*** Block opens ***

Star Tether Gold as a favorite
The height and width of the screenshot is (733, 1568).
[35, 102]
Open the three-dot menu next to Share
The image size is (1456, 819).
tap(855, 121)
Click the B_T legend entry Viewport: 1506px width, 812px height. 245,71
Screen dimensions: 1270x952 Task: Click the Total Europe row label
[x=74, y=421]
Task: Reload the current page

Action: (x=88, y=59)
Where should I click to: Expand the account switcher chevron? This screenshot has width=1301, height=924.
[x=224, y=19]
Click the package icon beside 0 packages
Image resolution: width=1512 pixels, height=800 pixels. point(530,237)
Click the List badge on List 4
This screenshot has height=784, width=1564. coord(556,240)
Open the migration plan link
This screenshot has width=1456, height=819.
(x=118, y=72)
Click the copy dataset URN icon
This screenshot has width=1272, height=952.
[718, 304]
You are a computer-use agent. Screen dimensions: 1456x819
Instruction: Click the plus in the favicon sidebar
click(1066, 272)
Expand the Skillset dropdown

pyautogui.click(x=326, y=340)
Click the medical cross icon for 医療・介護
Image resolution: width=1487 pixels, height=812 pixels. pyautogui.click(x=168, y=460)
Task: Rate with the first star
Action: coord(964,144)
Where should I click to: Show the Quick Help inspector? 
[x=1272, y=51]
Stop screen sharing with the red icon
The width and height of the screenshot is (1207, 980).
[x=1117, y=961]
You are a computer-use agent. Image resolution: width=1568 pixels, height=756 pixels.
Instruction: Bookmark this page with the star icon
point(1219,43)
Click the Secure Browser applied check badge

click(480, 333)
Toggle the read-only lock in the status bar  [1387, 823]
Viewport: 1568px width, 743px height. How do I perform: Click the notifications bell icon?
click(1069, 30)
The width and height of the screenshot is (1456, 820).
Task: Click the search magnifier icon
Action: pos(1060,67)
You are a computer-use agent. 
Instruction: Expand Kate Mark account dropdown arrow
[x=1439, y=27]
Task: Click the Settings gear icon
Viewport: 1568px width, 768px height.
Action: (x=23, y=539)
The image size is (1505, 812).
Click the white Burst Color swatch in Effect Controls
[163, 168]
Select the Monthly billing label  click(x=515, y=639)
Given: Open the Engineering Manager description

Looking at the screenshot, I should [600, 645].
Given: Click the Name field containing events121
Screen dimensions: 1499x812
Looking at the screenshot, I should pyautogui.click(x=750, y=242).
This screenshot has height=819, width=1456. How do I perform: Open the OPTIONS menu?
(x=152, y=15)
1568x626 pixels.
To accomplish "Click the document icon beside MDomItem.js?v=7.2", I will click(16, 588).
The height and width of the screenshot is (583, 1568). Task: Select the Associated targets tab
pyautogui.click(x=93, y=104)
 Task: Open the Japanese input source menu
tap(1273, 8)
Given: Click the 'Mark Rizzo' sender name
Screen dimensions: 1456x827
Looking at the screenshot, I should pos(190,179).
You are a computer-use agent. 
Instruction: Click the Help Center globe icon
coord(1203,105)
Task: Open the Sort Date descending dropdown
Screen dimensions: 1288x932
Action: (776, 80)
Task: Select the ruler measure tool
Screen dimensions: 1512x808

*** Block closes ***

Task statement
An exact transcription of the lines from the start of the listing through the line bearing "Click the B_T" is the whole answer.

Solved problem
Star Tether Gold as a favorite
The height and width of the screenshot is (733, 1568).
[35, 102]
Open the three-dot menu next to Share
The image size is (1456, 819).
tap(855, 121)
Click the B_T legend entry Viewport: 1506px width, 812px height. 245,71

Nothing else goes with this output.